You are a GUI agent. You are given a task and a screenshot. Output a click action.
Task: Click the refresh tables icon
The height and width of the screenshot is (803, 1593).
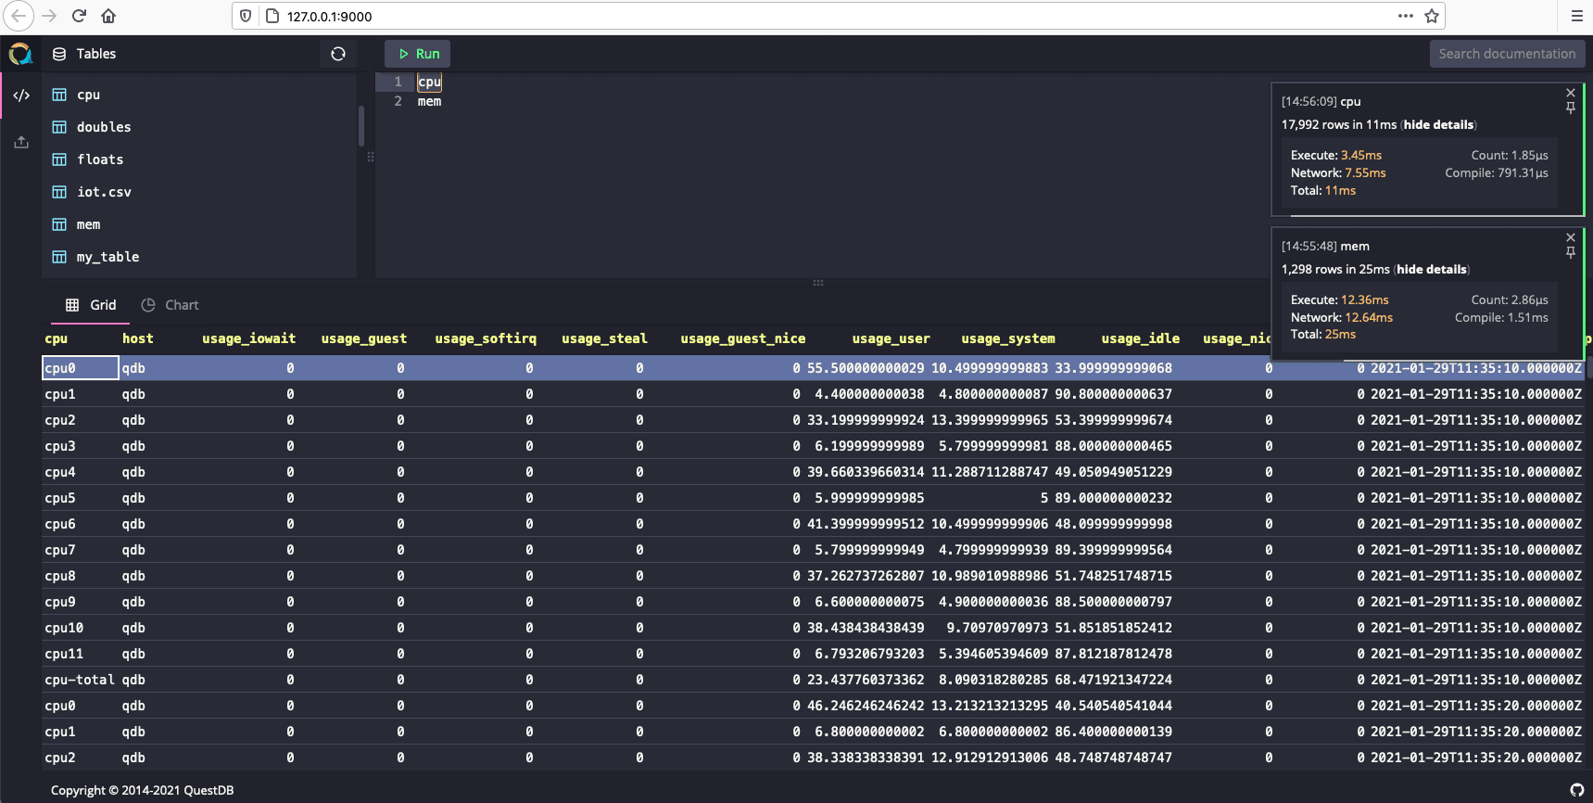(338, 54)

- - - -

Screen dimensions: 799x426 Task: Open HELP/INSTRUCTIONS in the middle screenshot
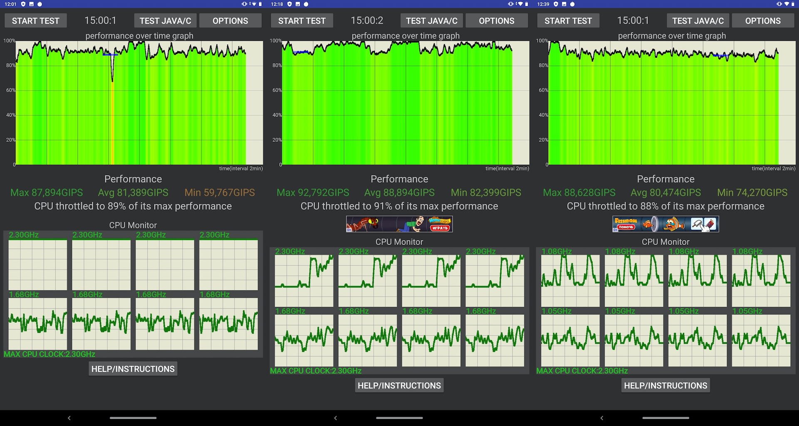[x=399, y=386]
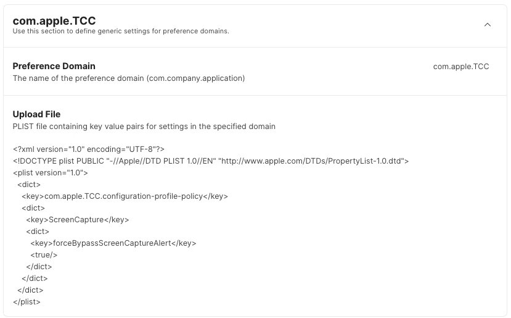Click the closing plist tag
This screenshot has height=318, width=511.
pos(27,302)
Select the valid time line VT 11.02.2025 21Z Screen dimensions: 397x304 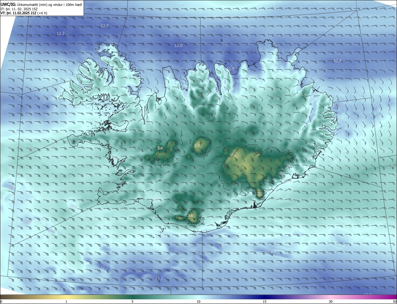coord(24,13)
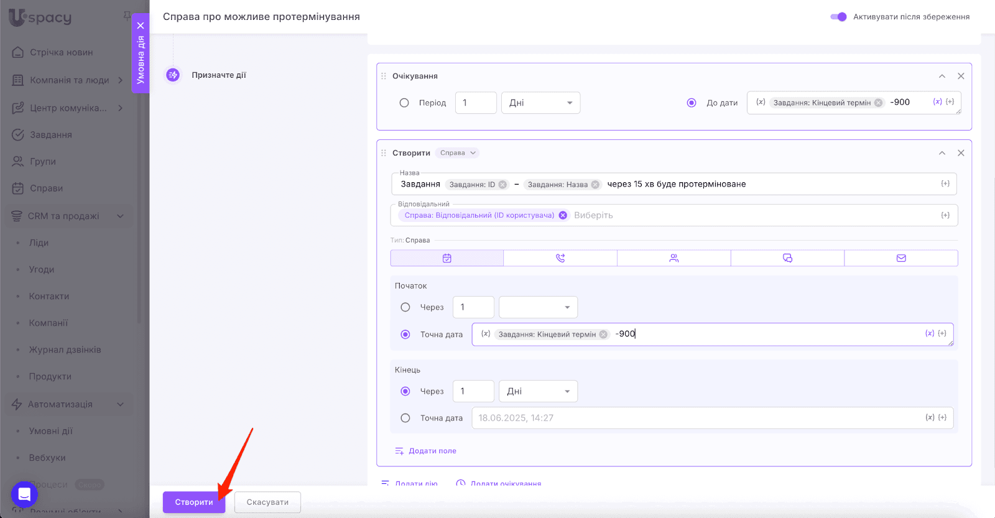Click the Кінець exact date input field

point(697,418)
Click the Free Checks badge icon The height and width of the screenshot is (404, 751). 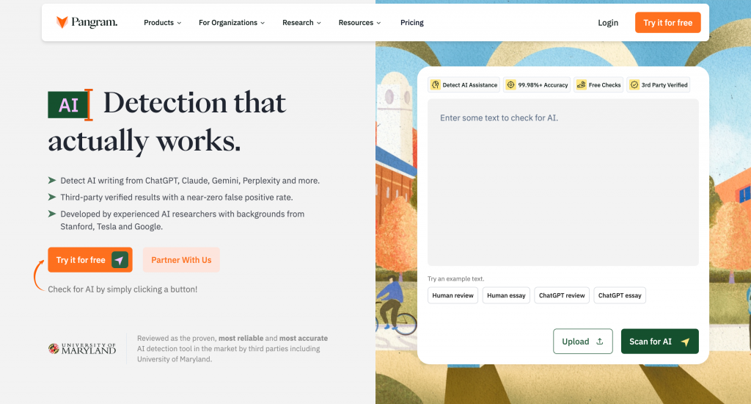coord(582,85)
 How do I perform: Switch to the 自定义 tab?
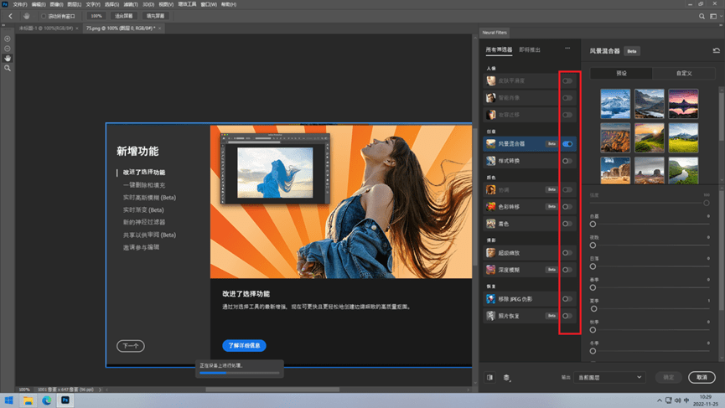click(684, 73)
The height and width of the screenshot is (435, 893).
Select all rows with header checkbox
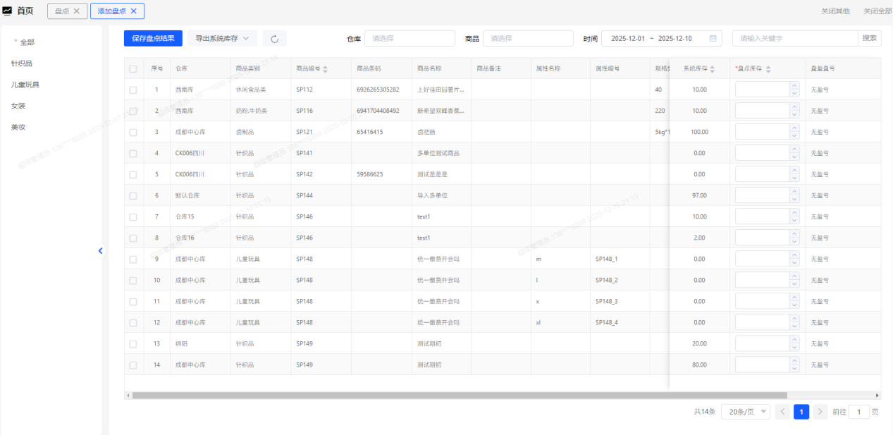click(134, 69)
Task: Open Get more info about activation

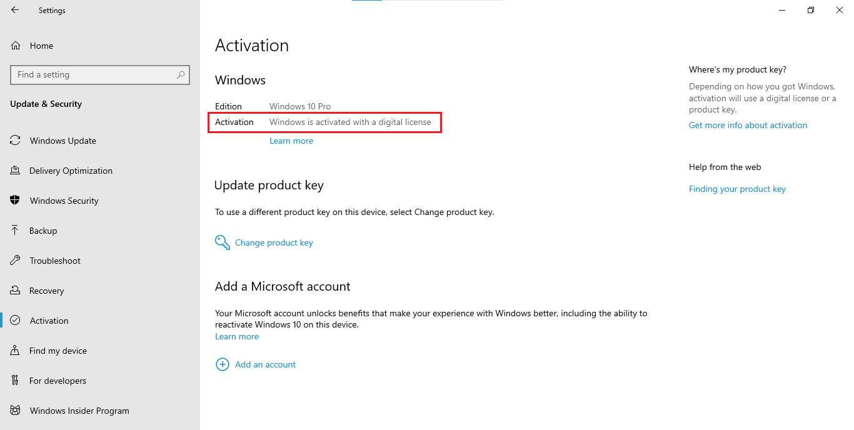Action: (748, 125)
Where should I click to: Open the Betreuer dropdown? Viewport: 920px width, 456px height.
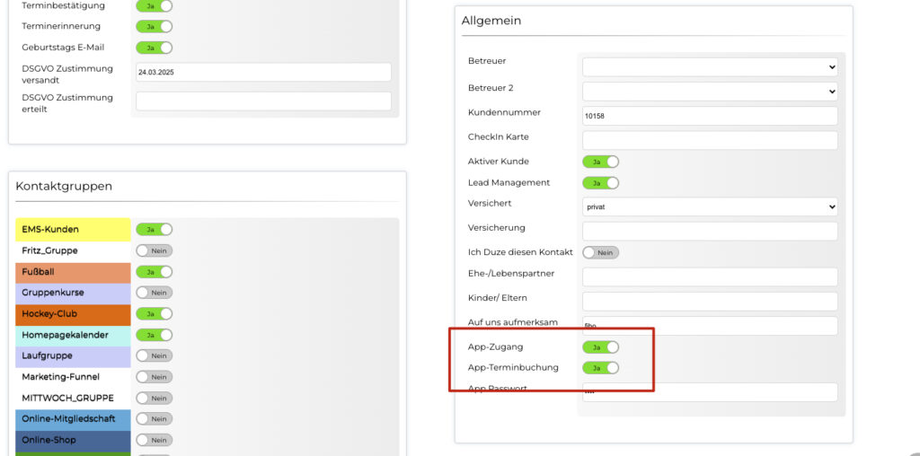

- - - -

Within the listing above, write out the stretch from the line with "How do I perform: Switch to the 自定义 tab?" through the line with "Where should I" exactly. Any pictures are to be left out.

— Result —
 How do I perform: Switch to the 自定义 tab?
click(684, 73)
The height and width of the screenshot is (435, 893).
Select all rows with header checkbox
click(134, 69)
Task: Open Get more info about activation

Action: (748, 125)
Where should I click to: Open the Betreuer dropdown? Viewport: 920px width, 456px height.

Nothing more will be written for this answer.